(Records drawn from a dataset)
● ● ●
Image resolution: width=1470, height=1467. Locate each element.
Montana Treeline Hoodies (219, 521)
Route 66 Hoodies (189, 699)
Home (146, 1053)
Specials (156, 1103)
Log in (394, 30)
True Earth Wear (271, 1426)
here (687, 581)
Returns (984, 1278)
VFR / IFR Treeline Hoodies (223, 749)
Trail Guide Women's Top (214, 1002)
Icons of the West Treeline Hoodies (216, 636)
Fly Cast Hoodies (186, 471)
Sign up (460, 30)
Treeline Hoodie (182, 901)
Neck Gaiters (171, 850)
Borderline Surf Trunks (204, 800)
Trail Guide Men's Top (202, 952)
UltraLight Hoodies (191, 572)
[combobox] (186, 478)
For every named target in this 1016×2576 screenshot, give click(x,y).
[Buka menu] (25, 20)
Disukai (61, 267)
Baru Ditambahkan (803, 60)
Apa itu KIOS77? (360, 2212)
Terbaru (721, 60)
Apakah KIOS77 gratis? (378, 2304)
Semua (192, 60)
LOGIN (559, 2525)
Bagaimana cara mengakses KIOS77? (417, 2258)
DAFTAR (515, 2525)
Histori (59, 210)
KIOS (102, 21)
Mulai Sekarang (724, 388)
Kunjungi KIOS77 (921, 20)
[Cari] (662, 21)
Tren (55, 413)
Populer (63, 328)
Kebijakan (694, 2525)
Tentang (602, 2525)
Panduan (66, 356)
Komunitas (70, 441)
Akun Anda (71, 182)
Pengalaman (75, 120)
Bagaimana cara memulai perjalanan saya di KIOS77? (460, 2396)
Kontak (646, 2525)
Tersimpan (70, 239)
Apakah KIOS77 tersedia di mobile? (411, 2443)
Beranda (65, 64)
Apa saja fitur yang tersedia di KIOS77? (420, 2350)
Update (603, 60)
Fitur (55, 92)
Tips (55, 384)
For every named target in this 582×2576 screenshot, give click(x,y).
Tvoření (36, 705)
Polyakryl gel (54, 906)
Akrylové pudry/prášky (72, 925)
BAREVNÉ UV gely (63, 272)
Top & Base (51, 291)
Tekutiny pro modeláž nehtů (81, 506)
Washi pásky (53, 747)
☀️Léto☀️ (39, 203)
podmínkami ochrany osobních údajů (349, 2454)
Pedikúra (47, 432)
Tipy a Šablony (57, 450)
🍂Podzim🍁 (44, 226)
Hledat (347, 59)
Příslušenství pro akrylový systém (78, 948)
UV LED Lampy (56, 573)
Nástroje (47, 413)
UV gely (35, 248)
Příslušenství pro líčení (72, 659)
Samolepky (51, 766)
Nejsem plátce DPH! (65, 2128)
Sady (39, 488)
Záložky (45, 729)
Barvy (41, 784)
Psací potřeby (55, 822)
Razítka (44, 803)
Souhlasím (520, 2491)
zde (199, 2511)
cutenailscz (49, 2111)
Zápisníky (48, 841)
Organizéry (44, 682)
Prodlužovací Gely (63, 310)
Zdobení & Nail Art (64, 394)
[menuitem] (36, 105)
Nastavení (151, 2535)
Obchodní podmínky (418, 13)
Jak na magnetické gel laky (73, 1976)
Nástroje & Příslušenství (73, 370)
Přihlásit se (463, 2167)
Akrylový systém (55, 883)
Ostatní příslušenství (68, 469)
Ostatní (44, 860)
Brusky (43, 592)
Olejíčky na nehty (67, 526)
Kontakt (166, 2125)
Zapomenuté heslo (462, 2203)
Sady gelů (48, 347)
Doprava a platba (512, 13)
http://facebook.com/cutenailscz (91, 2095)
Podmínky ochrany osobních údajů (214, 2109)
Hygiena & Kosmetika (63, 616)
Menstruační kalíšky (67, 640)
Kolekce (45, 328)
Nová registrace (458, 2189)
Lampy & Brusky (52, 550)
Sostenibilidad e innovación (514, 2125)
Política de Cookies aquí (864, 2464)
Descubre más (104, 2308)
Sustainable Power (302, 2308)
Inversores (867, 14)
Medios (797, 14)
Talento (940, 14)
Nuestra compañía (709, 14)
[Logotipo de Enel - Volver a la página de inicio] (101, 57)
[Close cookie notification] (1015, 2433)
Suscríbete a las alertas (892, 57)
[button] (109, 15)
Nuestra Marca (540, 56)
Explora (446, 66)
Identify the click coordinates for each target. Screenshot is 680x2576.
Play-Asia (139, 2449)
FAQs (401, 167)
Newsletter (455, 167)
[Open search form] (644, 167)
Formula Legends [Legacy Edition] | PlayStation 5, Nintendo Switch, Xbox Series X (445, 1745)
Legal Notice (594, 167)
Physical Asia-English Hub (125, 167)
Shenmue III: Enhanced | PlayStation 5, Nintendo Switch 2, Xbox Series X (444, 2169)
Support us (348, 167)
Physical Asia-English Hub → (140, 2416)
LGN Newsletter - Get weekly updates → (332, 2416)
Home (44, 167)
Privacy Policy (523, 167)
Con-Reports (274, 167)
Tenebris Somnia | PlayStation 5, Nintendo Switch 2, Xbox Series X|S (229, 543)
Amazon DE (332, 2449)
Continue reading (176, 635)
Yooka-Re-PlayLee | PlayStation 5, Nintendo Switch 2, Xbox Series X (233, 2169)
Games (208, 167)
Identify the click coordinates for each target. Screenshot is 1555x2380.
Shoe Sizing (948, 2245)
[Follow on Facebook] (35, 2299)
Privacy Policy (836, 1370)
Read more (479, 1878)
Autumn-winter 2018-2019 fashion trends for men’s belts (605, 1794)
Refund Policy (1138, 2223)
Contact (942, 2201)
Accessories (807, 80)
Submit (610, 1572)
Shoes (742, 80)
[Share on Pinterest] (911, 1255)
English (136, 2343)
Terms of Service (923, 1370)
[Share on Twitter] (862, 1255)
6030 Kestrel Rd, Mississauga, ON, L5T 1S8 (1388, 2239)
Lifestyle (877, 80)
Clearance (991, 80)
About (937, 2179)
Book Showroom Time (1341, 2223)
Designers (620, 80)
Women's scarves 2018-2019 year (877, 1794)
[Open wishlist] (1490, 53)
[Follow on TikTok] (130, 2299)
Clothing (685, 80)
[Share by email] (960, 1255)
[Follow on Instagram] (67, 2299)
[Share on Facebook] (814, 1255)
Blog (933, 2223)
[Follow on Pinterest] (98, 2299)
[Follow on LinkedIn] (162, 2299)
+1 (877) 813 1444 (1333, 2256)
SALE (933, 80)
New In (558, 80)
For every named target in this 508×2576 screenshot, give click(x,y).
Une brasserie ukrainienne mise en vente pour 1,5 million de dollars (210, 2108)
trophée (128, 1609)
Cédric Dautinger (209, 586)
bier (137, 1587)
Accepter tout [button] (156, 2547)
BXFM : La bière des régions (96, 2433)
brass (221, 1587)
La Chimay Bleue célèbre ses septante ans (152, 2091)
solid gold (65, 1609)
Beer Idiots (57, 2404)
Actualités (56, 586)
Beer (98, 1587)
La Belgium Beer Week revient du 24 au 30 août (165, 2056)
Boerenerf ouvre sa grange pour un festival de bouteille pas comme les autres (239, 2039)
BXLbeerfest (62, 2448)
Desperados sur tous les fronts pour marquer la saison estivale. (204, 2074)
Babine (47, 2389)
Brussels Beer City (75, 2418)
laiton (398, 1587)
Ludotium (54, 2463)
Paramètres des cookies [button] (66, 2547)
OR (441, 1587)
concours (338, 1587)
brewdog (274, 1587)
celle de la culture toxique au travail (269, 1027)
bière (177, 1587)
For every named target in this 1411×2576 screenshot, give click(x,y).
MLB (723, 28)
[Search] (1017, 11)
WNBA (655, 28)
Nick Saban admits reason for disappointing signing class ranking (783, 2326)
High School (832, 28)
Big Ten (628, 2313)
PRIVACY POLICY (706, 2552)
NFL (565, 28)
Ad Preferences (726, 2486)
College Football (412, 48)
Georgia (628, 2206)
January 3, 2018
● ● ●
▸ Exercise objective
Nothing in the records may change. Print all of them.

▸ Written answer
Image resolution: width=1470, height=1467. Locate each element.
Montana Treeline Hoodies (219, 521)
Route 66 Hoodies (189, 699)
Home (146, 1053)
Specials (156, 1103)
Log in (394, 30)
True Earth Wear (271, 1426)
here (687, 581)
Returns (984, 1278)
VFR / IFR Treeline Hoodies (223, 749)
Trail Guide Women's Top (214, 1002)
Icons of the West Treeline Hoodies (216, 636)
Fly Cast Hoodies (186, 471)
Sign up (460, 30)
Treeline Hoodie (182, 901)
Neck Gaiters (171, 850)
Borderline Surf Trunks (204, 800)
Trail Guide Men's Top (202, 952)
UltraLight Hoodies (191, 572)
[combobox] (186, 478)
For every named target in this 1016×2576 screenshot, give click(x,y).
[Buka menu] (25, 20)
Disukai (61, 267)
Baru Ditambahkan (803, 60)
Apa itu KIOS77? (360, 2212)
Terbaru (721, 60)
Apakah KIOS77 gratis? (378, 2304)
Semua (192, 60)
LOGIN (559, 2525)
Bagaimana cara mengakses KIOS77? (417, 2258)
DAFTAR (515, 2525)
Histori (59, 210)
KIOS (102, 21)
Mulai Sekarang (724, 388)
Kunjungi KIOS77 (921, 20)
[Cari] (662, 21)
Tren (55, 413)
Populer (63, 328)
Kebijakan (694, 2525)
Tentang (602, 2525)
Panduan (66, 356)
Komunitas (70, 441)
Akun Anda (71, 182)
Pengalaman (75, 120)
Bagaimana cara memulai perjalanan saya di KIOS77? (460, 2396)
Kontak (646, 2525)
Tersimpan (70, 239)
Apakah KIOS77 tersedia di mobile? (411, 2443)
Beranda (65, 64)
Apa saja fitur yang tersedia di KIOS77? (420, 2350)
Update (603, 60)
Fitur (55, 92)
Tips (55, 384)
For every named target in this 582×2576 screenshot, give click(x,y).
Tvoření (36, 705)
Polyakryl gel (54, 906)
Akrylové pudry/prášky (72, 925)
BAREVNÉ UV gely (63, 272)
Top & Base (51, 291)
Tekutiny pro modeláž nehtů (81, 506)
Washi pásky (53, 747)
☀️Léto☀️ (39, 203)
podmínkami ochrany osobních údajů (349, 2454)
Pedikúra (47, 432)
Tipy a Šablony (57, 450)
🍂Podzim🍁 (44, 226)
Hledat (347, 59)
Příslušenství pro akrylový systém (78, 948)
UV LED Lampy (56, 573)
Nástroje (47, 413)
UV gely (35, 248)
Příslušenství pro líčení (72, 659)
Samolepky (51, 766)
Nejsem plátce DPH! (65, 2128)
Sady (39, 488)
Záložky (45, 729)
Barvy (41, 784)
Psací potřeby (55, 822)
Razítka (44, 803)
Souhlasím (520, 2491)
zde (199, 2511)
cutenailscz (49, 2111)
Zápisníky (48, 841)
Organizéry (44, 682)
Prodlužovací Gely (63, 310)
Zdobení & Nail Art (64, 394)
[menuitem] (36, 105)
Nastavení (151, 2535)
Obchodní podmínky (418, 13)
Jak na magnetické gel laky (73, 1976)
Nástroje & Příslušenství (73, 370)
Přihlásit se (463, 2167)
Akrylový systém (55, 883)
Ostatní příslušenství (68, 469)
Ostatní (44, 860)
Brusky (43, 592)
Olejíčky na nehty (67, 526)
Kontakt (166, 2125)
Zapomenuté heslo (462, 2203)
Sady gelů (48, 347)
Doprava a platba (512, 13)
http://facebook.com/cutenailscz (91, 2095)
Podmínky ochrany osobních údajů (214, 2109)
Hygiena & Kosmetika (63, 616)
Menstruační kalíšky (67, 640)
Kolekce (45, 328)
Nová registrace (458, 2189)
Lampy & Brusky (52, 550)
Sostenibilidad e innovación (514, 2125)
Política de Cookies aquí (864, 2464)
Descubre más (104, 2308)
Sustainable Power (302, 2308)
Inversores (867, 14)
Medios (797, 14)
Talento (940, 14)
Nuestra compañía (709, 14)
[Logotipo de Enel - Volver a la página de inicio] (101, 57)
[Close cookie notification] (1015, 2433)
Suscríbete a las alertas (892, 57)
[button] (109, 15)
Nuestra Marca (540, 56)
Explora (446, 66)
Identify the click coordinates for each target. Screenshot is 680x2576.
Play-Asia (139, 2449)
FAQs (401, 167)
Newsletter (455, 167)
[Open search form] (644, 167)
Formula Legends [Legacy Edition] | PlayStation 5, Nintendo Switch, Xbox Series X (445, 1745)
Legal Notice (594, 167)
Physical Asia-English Hub (125, 167)
Shenmue III: Enhanced | PlayStation 5, Nintendo Switch 2, Xbox Series X (444, 2169)
Support us (348, 167)
Physical Asia-English Hub → (140, 2416)
LGN Newsletter - Get weekly updates → (332, 2416)
Home (44, 167)
Privacy Policy (523, 167)
Con-Reports (274, 167)
Tenebris Somnia | PlayStation 5, Nintendo Switch 2, Xbox Series X|S (229, 543)
Amazon DE (332, 2449)
Continue reading (176, 635)
Yooka-Re-PlayLee | PlayStation 5, Nintendo Switch 2, Xbox Series X (233, 2169)
Games (208, 167)
Identify the click coordinates for each target. Screenshot is 1555x2380.
Shoe Sizing (948, 2245)
[Follow on Facebook] (35, 2299)
Privacy Policy (836, 1370)
Read more (479, 1878)
Autumn-winter 2018-2019 fashion trends for men’s belts (605, 1794)
Refund Policy (1138, 2223)
Contact (942, 2201)
Accessories (807, 80)
Submit (610, 1572)
Shoes (742, 80)
[Share on Pinterest] (911, 1255)
English (136, 2343)
Terms of Service (923, 1370)
[Share on Twitter] (862, 1255)
6030 Kestrel Rd, Mississauga, ON, L5T 1S8 (1388, 2239)
Lifestyle (877, 80)
Clearance (991, 80)
About (937, 2179)
Book Showroom Time (1341, 2223)
Designers (620, 80)
Women's scarves 2018-2019 year (877, 1794)
[Open wishlist] (1490, 53)
[Follow on TikTok] (130, 2299)
Clothing (685, 80)
[Share by email] (960, 1255)
[Follow on Instagram] (67, 2299)
[Share on Facebook] (814, 1255)
Blog (933, 2223)
[Follow on Pinterest] (98, 2299)
[Follow on LinkedIn] (162, 2299)
+1 (877) 813 1444 (1333, 2256)
SALE (933, 80)
New In (558, 80)
For every named target in this 508×2576 screenshot, give click(x,y).
Une brasserie ukrainienne mise en vente pour 1,5 million de dollars (210, 2108)
trophée (128, 1609)
Cédric Dautinger (209, 586)
bier (137, 1587)
Accepter tout [button] (156, 2547)
BXFM : La bière des régions (96, 2433)
brass (221, 1587)
La Chimay Bleue célèbre ses septante ans (152, 2091)
solid gold (65, 1609)
Beer Idiots (57, 2404)
Actualités (56, 586)
Beer (98, 1587)
La Belgium Beer Week revient du 24 au 30 août (165, 2056)
Boerenerf ouvre sa grange pour un festival de bouteille pas comme les autres (239, 2039)
BXLbeerfest (62, 2448)
Desperados sur tous les fronts pour marquer la saison estivale. (204, 2074)
Babine (47, 2389)
Brussels Beer City (75, 2418)
laiton (398, 1587)
Ludotium (54, 2463)
Paramètres des cookies [button] (66, 2547)
OR (441, 1587)
concours (338, 1587)
brewdog (274, 1587)
celle de la culture toxique au travail (269, 1027)
bière (177, 1587)
For every named target in this 1411×2576 screenshot, give click(x,y).
MLB (723, 28)
[Search] (1017, 11)
WNBA (655, 28)
Nick Saban admits reason for disappointing signing class ranking (783, 2326)
High School (832, 28)
Big Ten (628, 2313)
PRIVACY POLICY (706, 2552)
NFL (565, 28)
Ad Preferences (726, 2486)
College Football (412, 48)
Georgia (628, 2206)
January 3, 2018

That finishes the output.